ただ、見ていることしか、僕には出来ない。
この時の局面を、心情を、余さず言葉にすることは難しい。
だが、このあと僕らはどうなるのか、少し先の未来のことには確信があった。
彼女は、沈んでいった彼女は、多分もう浮上してくることはないということ。
そして僕には、彼女を引っ張り上げるだけの力がないということだ。
恐らく、明日目覚める彼女は彼女であって彼女でないのだろう。
辛かったことも悲しかったこともなかったことにされて、自分が何者であるのかも忘れてしまっているのだろう。
皮肉なことだ。
あれほど無力だった僕が、指をくわえて見ているしか出来なかった僕が、唯一君を覚えている。

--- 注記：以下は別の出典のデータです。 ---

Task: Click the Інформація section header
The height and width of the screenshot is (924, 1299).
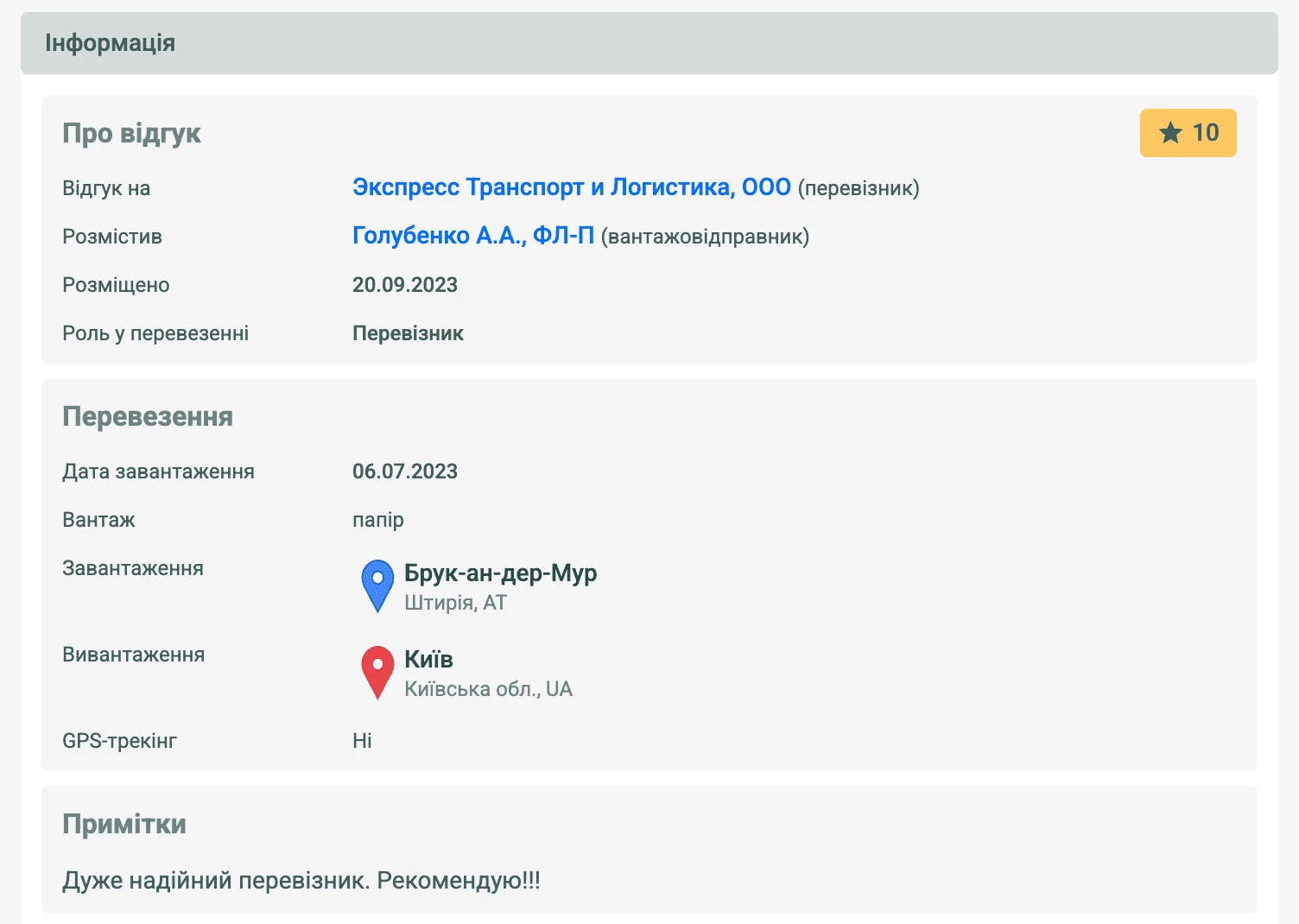Action: click(110, 43)
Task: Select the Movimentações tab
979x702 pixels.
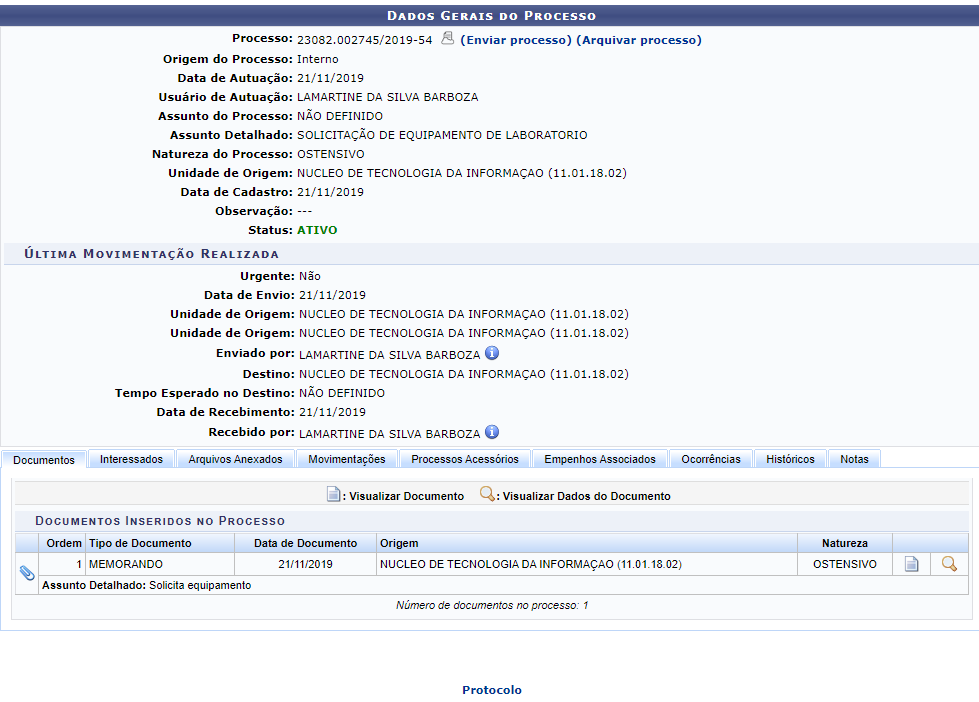Action: (x=346, y=459)

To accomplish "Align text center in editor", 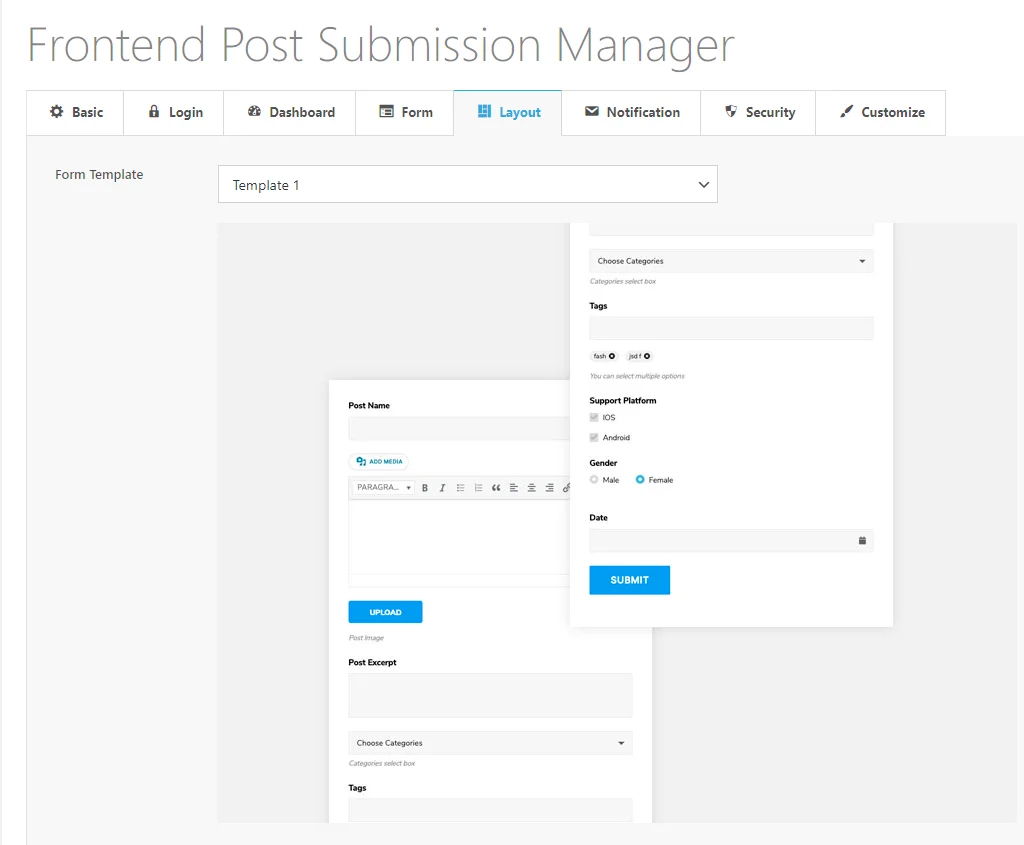I will pyautogui.click(x=532, y=488).
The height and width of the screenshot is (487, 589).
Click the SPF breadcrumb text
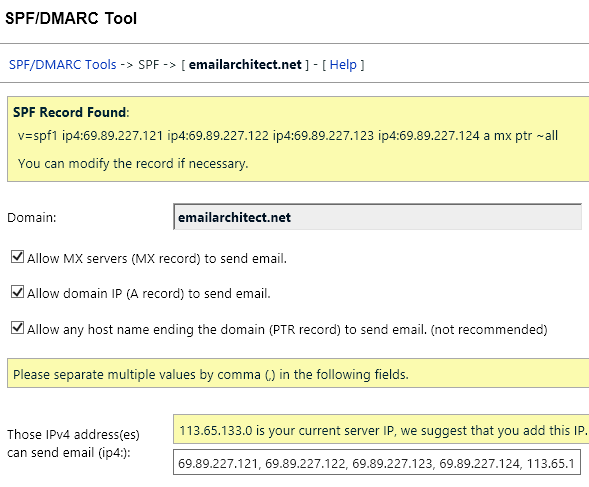coord(149,65)
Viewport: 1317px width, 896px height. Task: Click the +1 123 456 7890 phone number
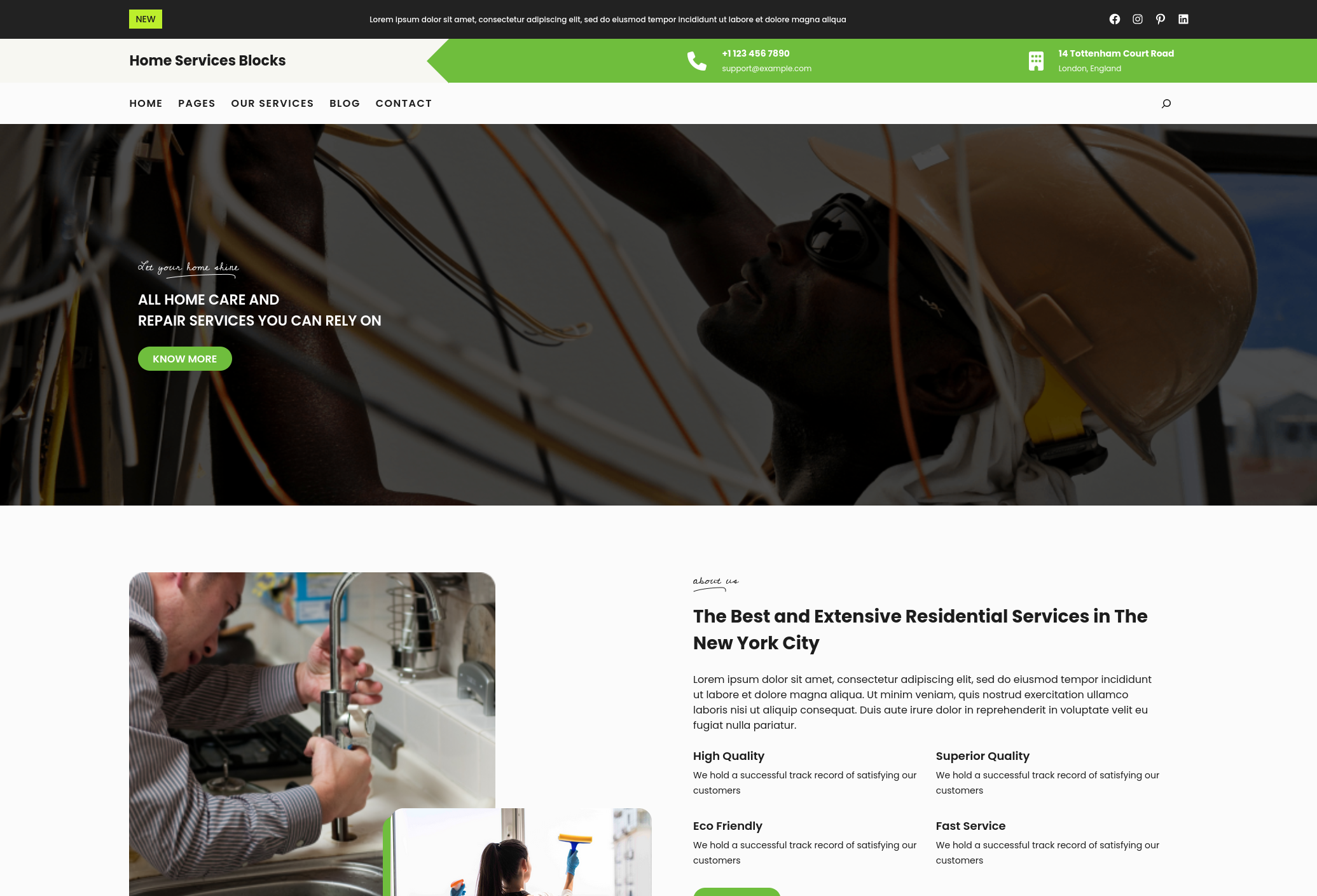point(755,53)
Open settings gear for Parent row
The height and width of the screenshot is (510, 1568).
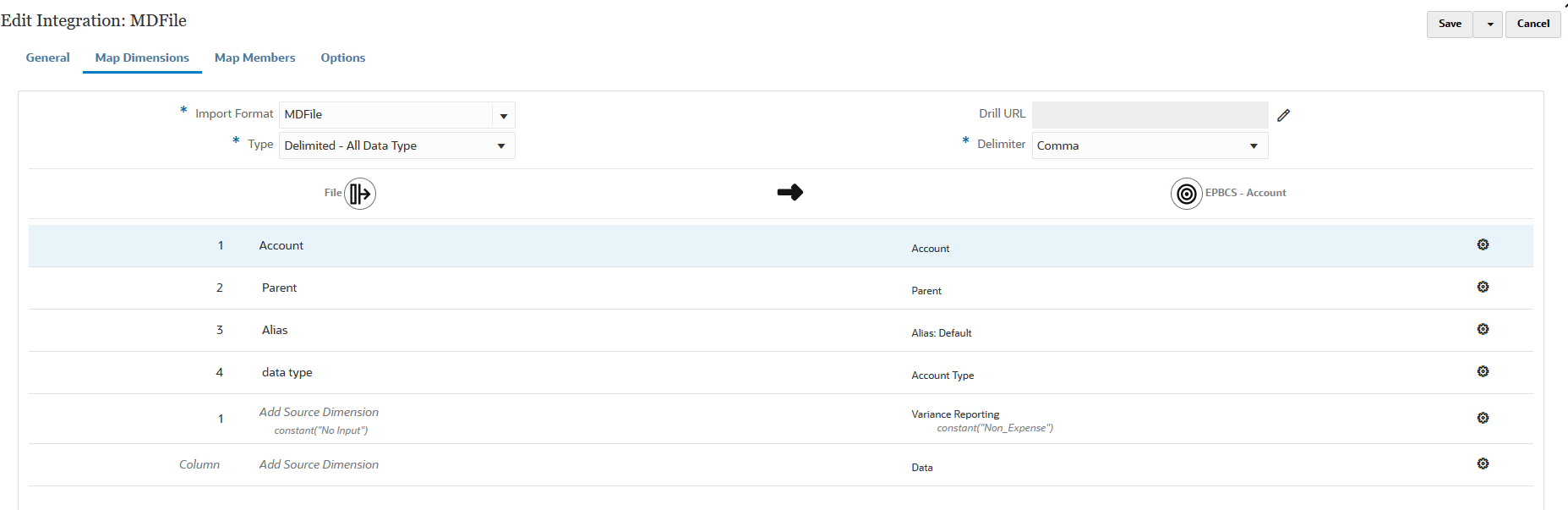pyautogui.click(x=1483, y=287)
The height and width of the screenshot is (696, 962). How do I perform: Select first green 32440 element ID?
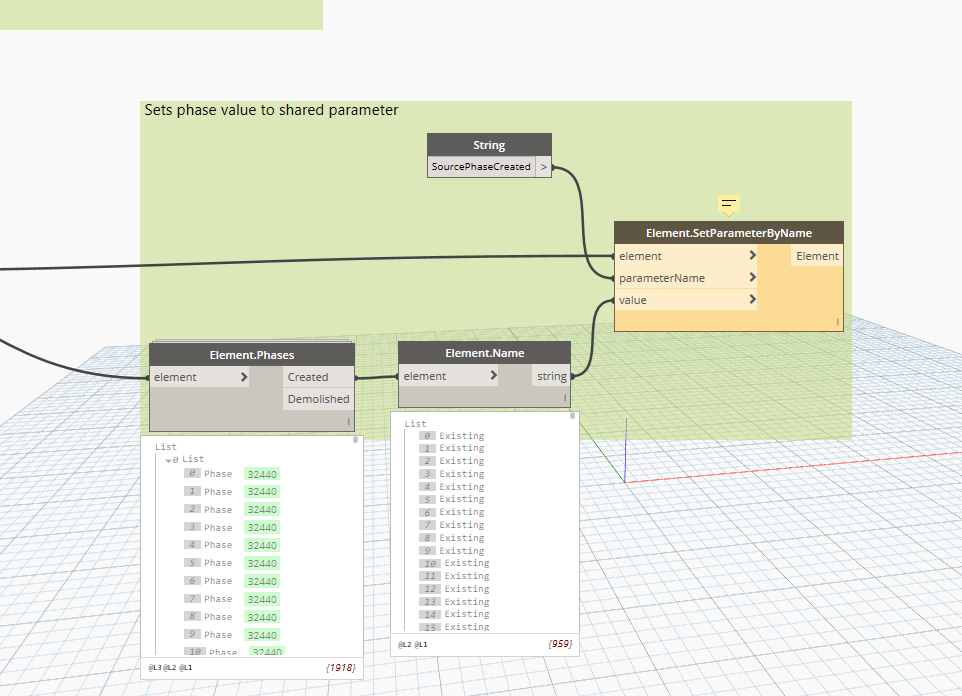pos(262,474)
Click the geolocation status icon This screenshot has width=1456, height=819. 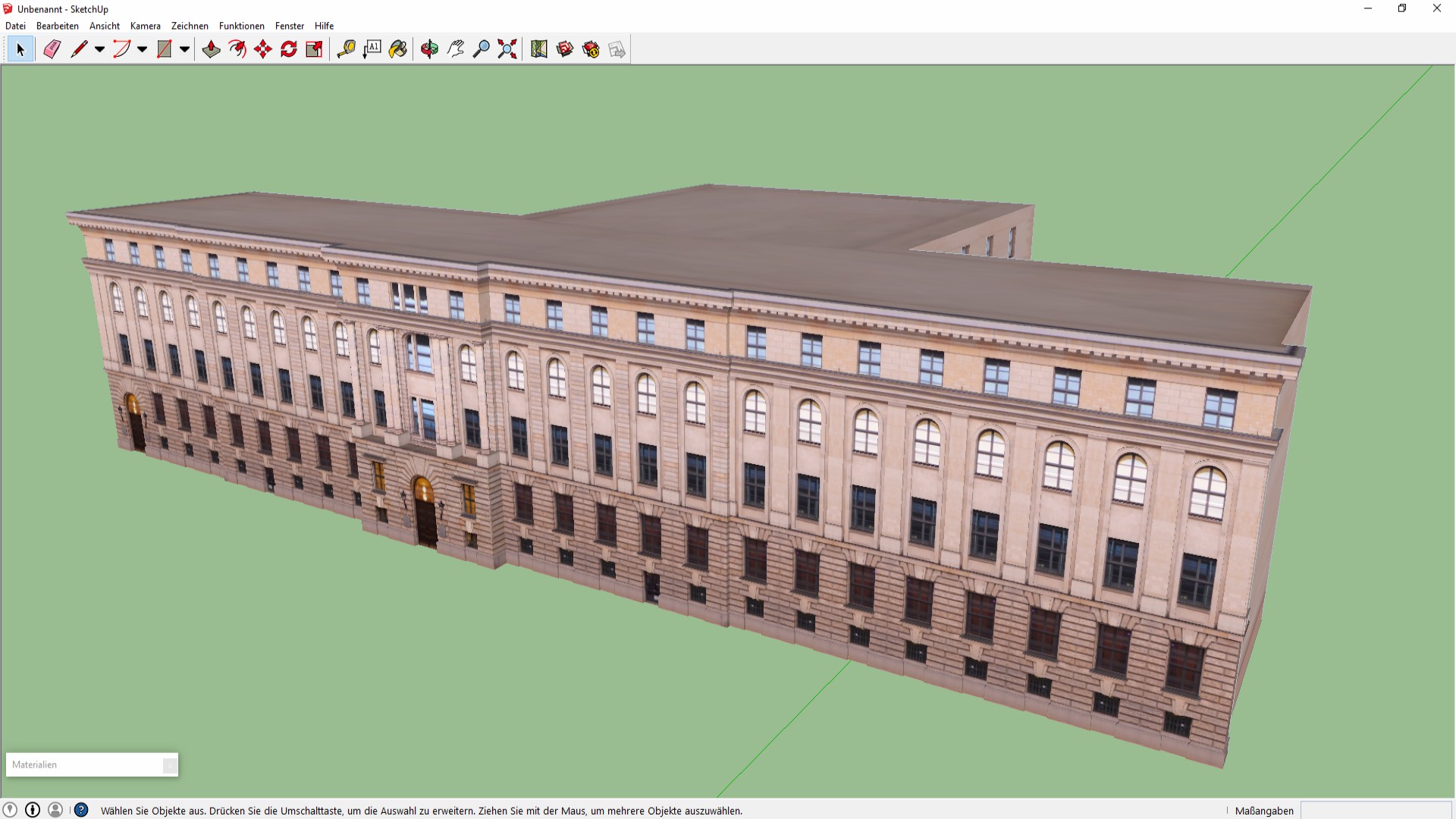tap(10, 810)
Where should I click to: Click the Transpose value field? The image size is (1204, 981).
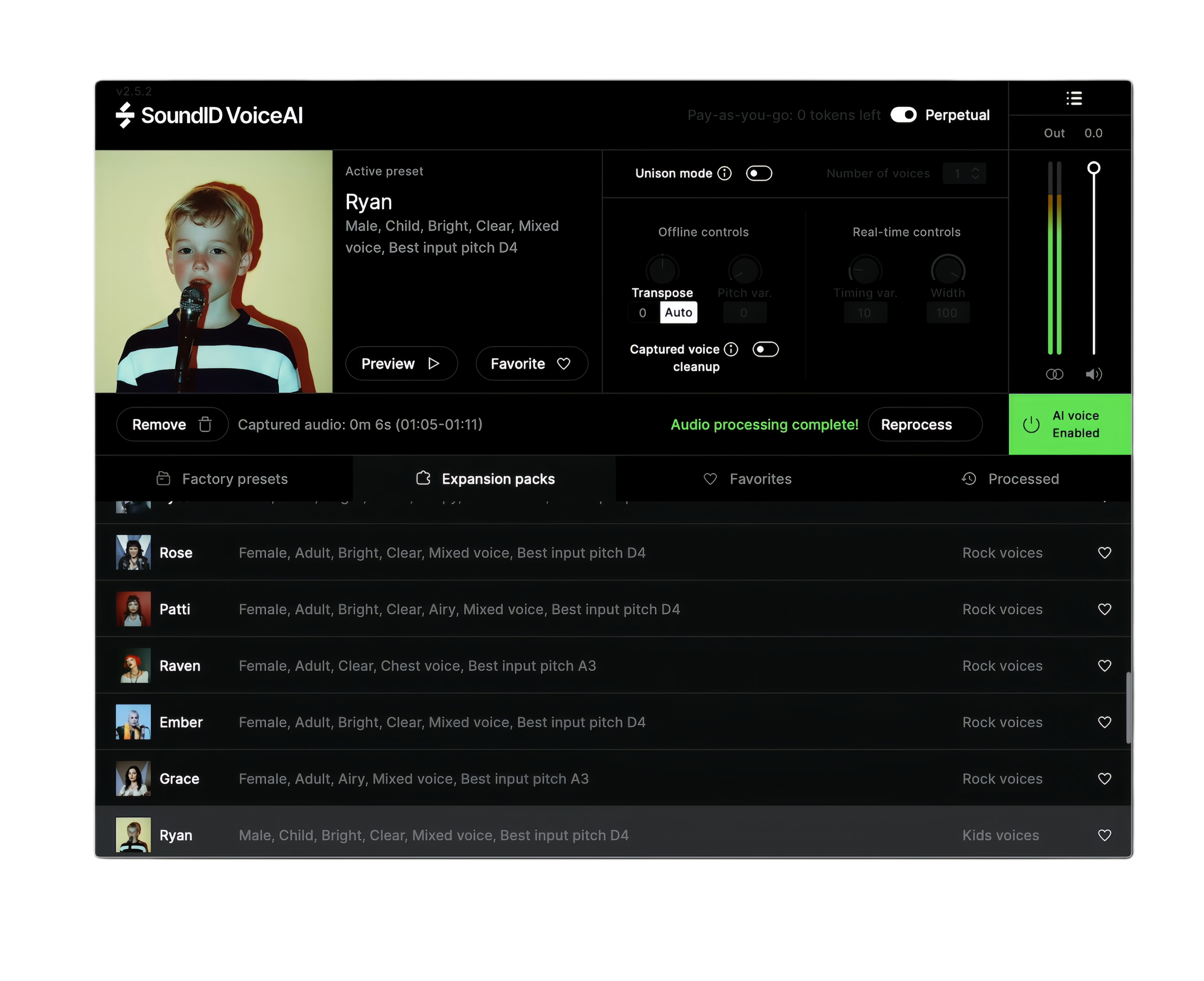coord(643,312)
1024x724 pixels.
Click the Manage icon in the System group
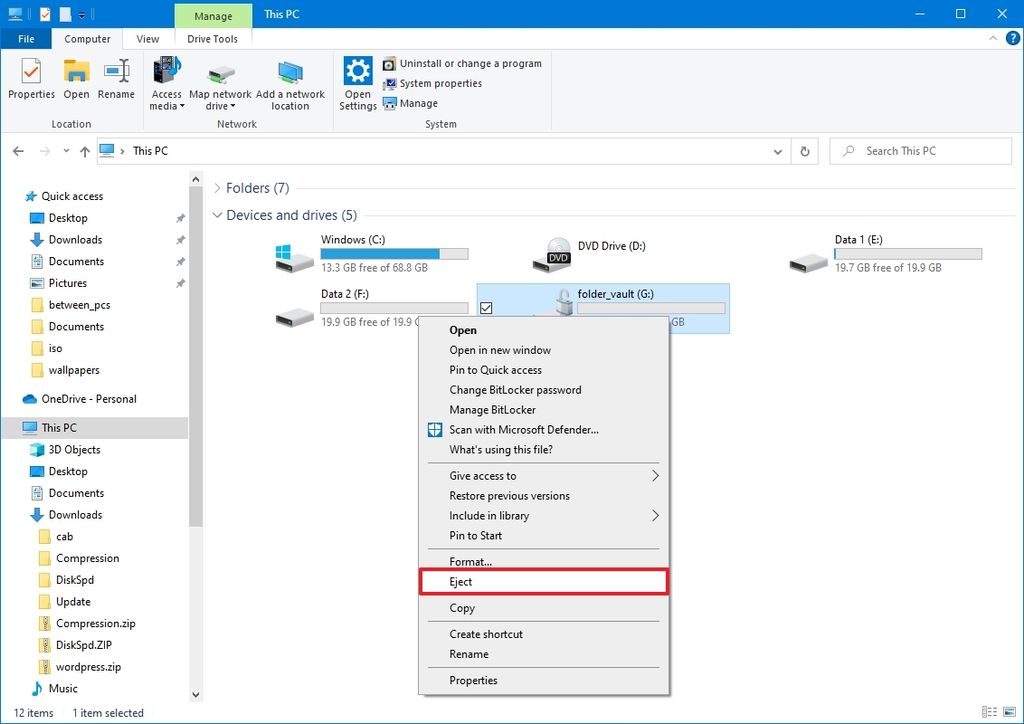409,103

君が君であったことを君は忘れてしまうのに、僕だけはそんな君を覚えている。
君が失ってしまったものを、僕だけがずっと仕舞い続ける。
この状況を、ラッキーだとは言わない。
けれど、ラッキーにしてしまえる条件が揃ったことを、望まなかったとも言わない。
オリジナルのアドバンテージが薄れた今なら、僕は、君と同等の権利を得ることができる。
主導権が空席になった今後は、僕にも何度となくチャンスが巡ってくる。
だったら、そのチャンスを有効に使わない手はない。
どうせ抗えない呪いなら、それすら飲み込むほどにずる賢くなればいい。
赤ん坊が泣く声が聞こえる。
安心しきったスタッフ達の声が聞こえる。
あの男の退屈そうな足音が、ゆっくりと遠ざかっていくのが聞こえる。
すっかり眠ってしまった彼女を、軽々と運び出すテオドアの手の感触が、はっきりと分かる。
ああ、分かる。
彼女越しにではなく、確かに僕が、直に感じていることが分かる。
やっと、やっとだ。
やっとこの時がきた。
これでやっと、文字通りの一心同体。
あと少し。
僕が君の神様になるまで、あともう少しだ。